If these questions intrigue you, and you’re up for the challenge, check out this presentation by MMT economist Scott Fullwiler (he begins at the 32:35:00 mark). Scott does an excellent job explaining not only how things work now, but how the system might be improved.
You’ll also hear Scott explain that if the central bank “starts to increase interest rates to slow the economy down, you’re going to get more government spending on debt service and so you could speed up the economy when you want to slow it down.” A topic for another day.
Deficit hawks need to answer 3 lines of inquiry. 1) Do your own US dollars free and clear (in the form of treasury bonds, CD's or cash stuffed in your mattress)? If so, where did those dollars come from? 2) What would happen if the US gov't embarked on a 10 year program to eliminate the "national debt" by running annual $3 trillion surpluses over the next decade? 3) Why on earth does the Treasury/Federal Reserve sell bonds in the 1st place?
Answers: 1) Since "bank money" is created when banks issue loans, and all loans are simultaneously assets and liabilities for both the bank and borrower that sum to zero, the only way you could own this kind of money is if you robbed a bank. US dollars don't grow on trees! But they are created out of thin air by the federal gov't, and when the gov't spends more of these dollars than it collects in taxes, this creates a "deficit." And that's where your dollars come from. Where else could they come from? So be careful what you criticize. Deficits are the source of our FINANCIAL WEALTH.
2) If the gov't started to collect $3 trillion each year of this "thin air" money that you and other deficit hawks mistakenly rail against, by year 3 of this program you would have to sell your living room furniture to pay your taxes. Treating our accumulated deficits as if it's a "debt" is idiotic and a massively destructive way to think about things. Paying down our accumulated deficits only serves to make us poorer.
3) Warren Mosler pointed out almost 30 years ago that the Fed doesn't sell bonds to "borrow" money (it's an absurd concept that the gov't would ever have to borrow money it can create at will--we're not talking gold doubloons here), but rather to remove excess currency reserves from the banking system to maintain the Fed's target interest rate. If the Fed didn't do this, every bank in the system would be flush with cash and would never have a reason to borrow in the overnight market to settle accounts--and the target interest rate would plunge to zero. But for over a decade now banks can legally offer "Interest On Reserves." As long as these deposits are fully insured by the full faith and surety of the US gov't, what is the practical difference between this system and selling bonds? The Fed will set the interest rate on these IOR's (because it can!), and then bond traders will have to go out and get themselves a real job.

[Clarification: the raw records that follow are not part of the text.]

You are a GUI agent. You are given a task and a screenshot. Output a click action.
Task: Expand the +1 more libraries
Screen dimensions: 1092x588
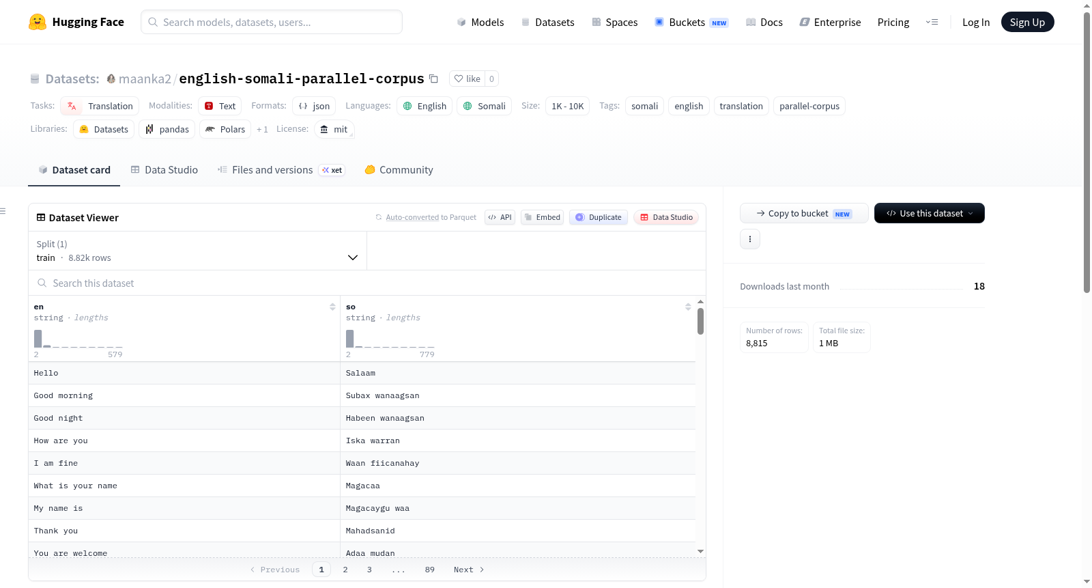[262, 129]
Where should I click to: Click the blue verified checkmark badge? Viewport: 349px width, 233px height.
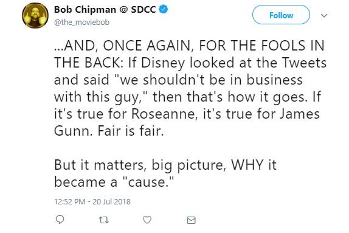pos(164,9)
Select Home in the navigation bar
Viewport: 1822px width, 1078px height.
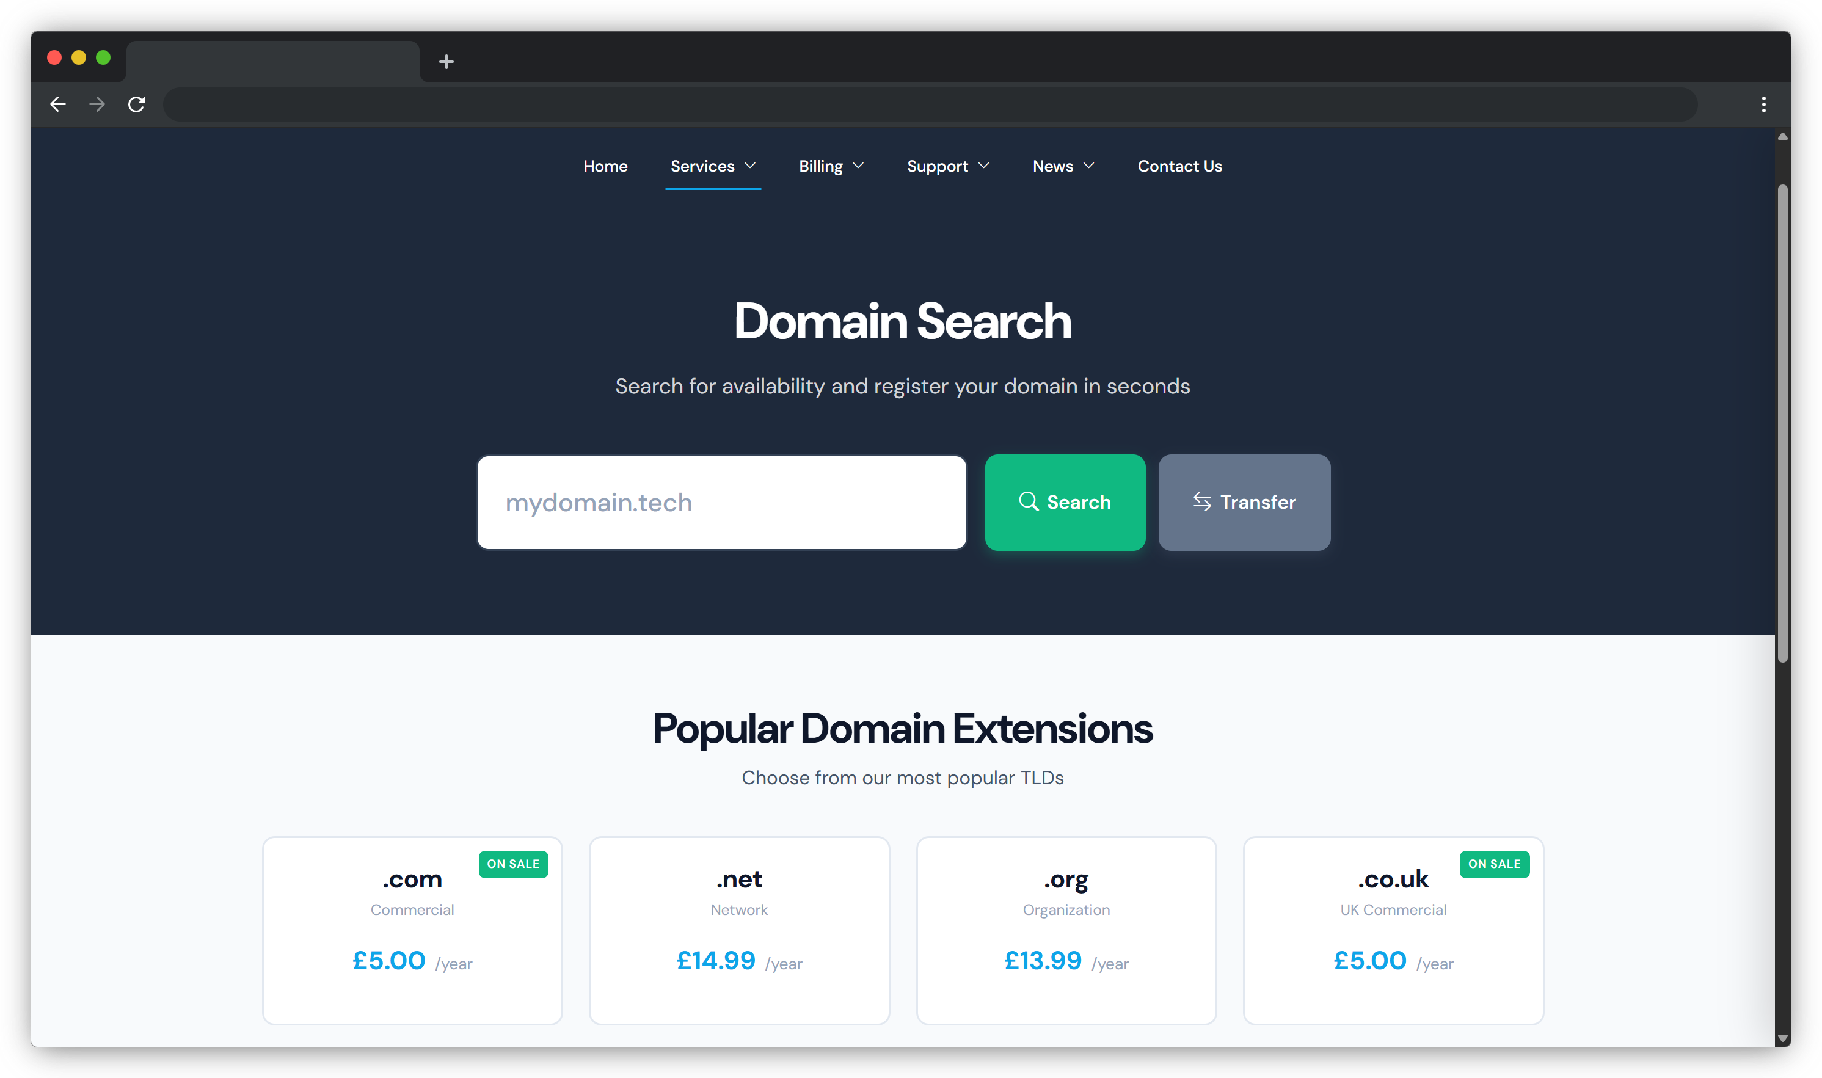605,166
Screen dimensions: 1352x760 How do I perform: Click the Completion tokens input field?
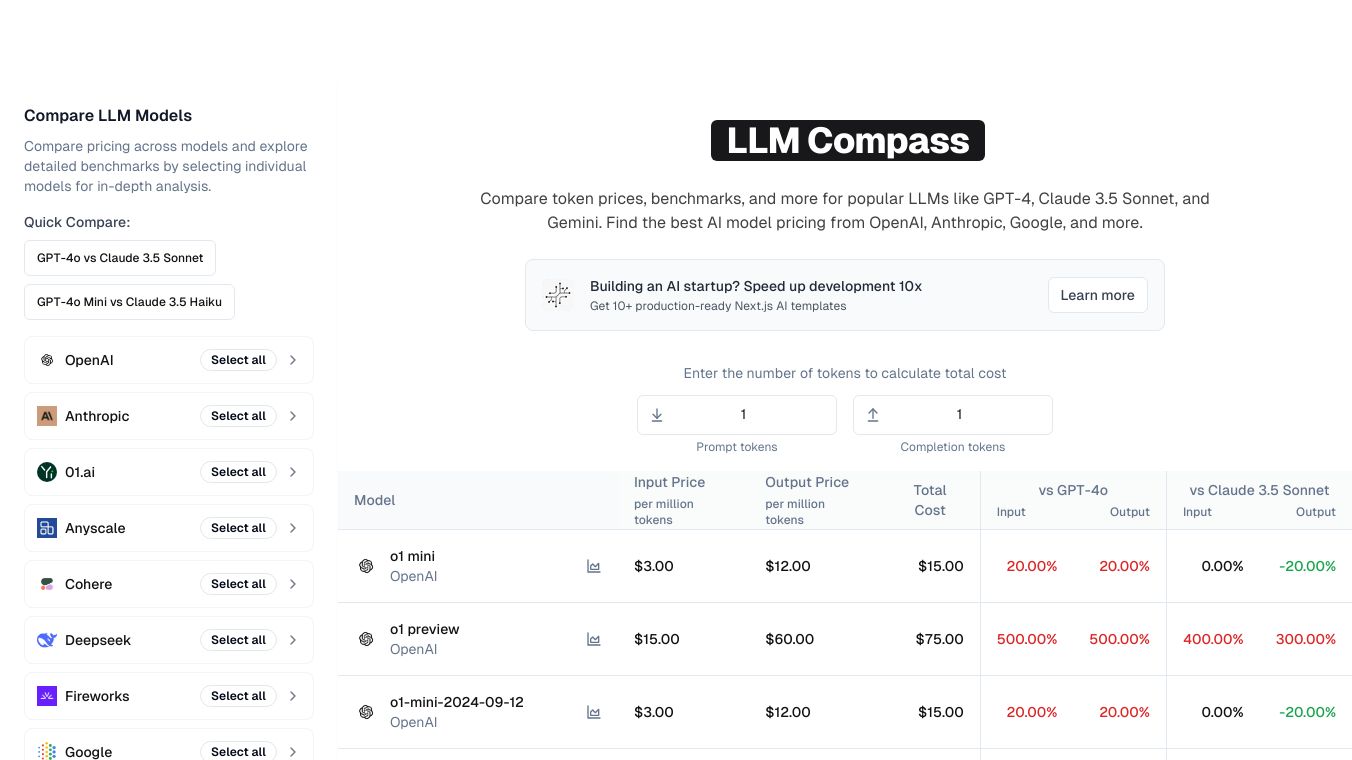(959, 415)
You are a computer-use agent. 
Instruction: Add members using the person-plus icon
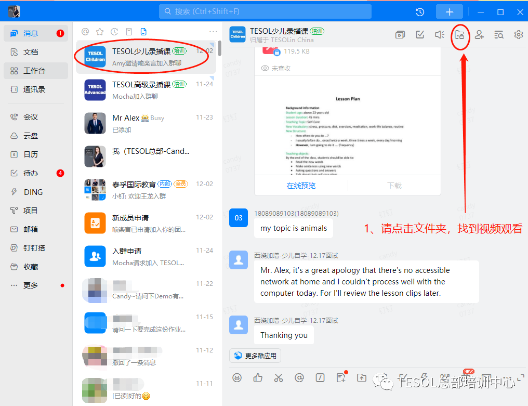click(480, 34)
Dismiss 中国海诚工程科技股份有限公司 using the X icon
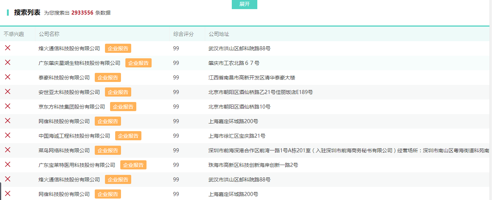This screenshot has height=200, width=492. coord(8,135)
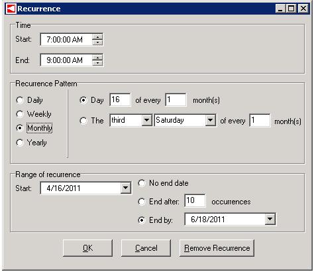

As I understand things, much of this debt is caused by steep reductions in capital gains taxes, corporate taxes, and individual taxes on wealth over the past 40 years. And that much of the pearl clutching over the deficit is about maintaining these tax cuts by distracting people with the size of the deficit. The people screaming loudest never talk about restoring steep progressive taxation based on wealth as a full or partial solution to reduce the deficit. Despite the progressive taxation from roughly the 1930s through the 1970s being part of a mostly deficit-free economy. I'd be curious to hear your thoughts on taxation and re-taxation as it relates to the deficit and MMT.